Reflection for a Time of Madness… by Philip Clayton
Happy New Year! For this last Sunday, December 2nd, brought the first day of the Christian year.
Four Sundays mark the opening liturgical “season” of the Christian year, which culminates on Christmas Eve. Advent means the coming or arrival or appearing of an extremely important event. For Christians, this is a time of expectant waiting, of prayer, and of preparing oneself spiritually for the sacred moment which is to come.
What a contrast from what people think of as the Christmas season! Actually, the Christmas season is just the 12 days from December 25th to the holiday of Epiphany (January 6th), which celebrates the visit of the three wise men to the Christ Child. In an irony of history, the time of spiritual preparation and silent waiting has become the busiest, most frenetic season of the year.

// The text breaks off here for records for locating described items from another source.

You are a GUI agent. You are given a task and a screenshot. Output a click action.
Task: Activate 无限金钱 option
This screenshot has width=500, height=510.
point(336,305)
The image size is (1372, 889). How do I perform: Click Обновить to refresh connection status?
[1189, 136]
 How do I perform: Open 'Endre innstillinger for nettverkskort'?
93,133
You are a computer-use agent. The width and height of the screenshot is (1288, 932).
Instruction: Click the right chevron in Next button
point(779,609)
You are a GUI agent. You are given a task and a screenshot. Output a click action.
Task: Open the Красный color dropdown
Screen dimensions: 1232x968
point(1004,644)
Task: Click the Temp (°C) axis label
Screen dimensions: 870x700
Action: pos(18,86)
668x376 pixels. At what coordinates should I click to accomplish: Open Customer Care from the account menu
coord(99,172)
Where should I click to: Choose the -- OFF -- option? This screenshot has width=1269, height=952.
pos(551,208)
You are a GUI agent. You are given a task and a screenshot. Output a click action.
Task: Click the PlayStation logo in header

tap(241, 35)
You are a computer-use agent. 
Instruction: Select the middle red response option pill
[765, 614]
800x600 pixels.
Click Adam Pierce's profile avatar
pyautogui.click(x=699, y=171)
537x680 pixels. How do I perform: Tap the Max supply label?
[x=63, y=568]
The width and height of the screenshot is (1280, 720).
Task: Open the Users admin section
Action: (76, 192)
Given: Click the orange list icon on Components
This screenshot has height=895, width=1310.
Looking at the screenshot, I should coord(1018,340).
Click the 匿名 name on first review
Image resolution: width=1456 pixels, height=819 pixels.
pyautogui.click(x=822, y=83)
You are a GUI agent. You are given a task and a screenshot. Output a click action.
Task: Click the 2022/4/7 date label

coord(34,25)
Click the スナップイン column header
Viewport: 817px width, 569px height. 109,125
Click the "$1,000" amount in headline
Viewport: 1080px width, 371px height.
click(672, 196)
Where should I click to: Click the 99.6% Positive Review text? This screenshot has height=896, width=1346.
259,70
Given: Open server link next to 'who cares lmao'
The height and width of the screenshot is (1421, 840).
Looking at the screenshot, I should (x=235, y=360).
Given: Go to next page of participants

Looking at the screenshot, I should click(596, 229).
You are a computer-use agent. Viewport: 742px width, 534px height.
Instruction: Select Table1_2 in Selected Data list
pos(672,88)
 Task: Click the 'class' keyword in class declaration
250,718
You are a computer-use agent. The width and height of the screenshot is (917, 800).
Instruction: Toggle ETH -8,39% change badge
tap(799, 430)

In all religions, liturgies and sacred holidays reenact sacred events of the past. The holy days lift believers out of mundane reality and into sacred time; they call us into the divine life itself. For Christians, the Creator of all things silently draws near to the Creation on the Holy Night that dawns with Christmas morning, bridging the gap that has arisen between God and God’s creation. “The Word became flesh and dwelt among us,” St. John writes, “full of grace and truth; we have beheld his glory, glory as of the only Son from the Father” (John 1:14). Hence Jesus, the Christ Child, is called Emmanuel, God with us.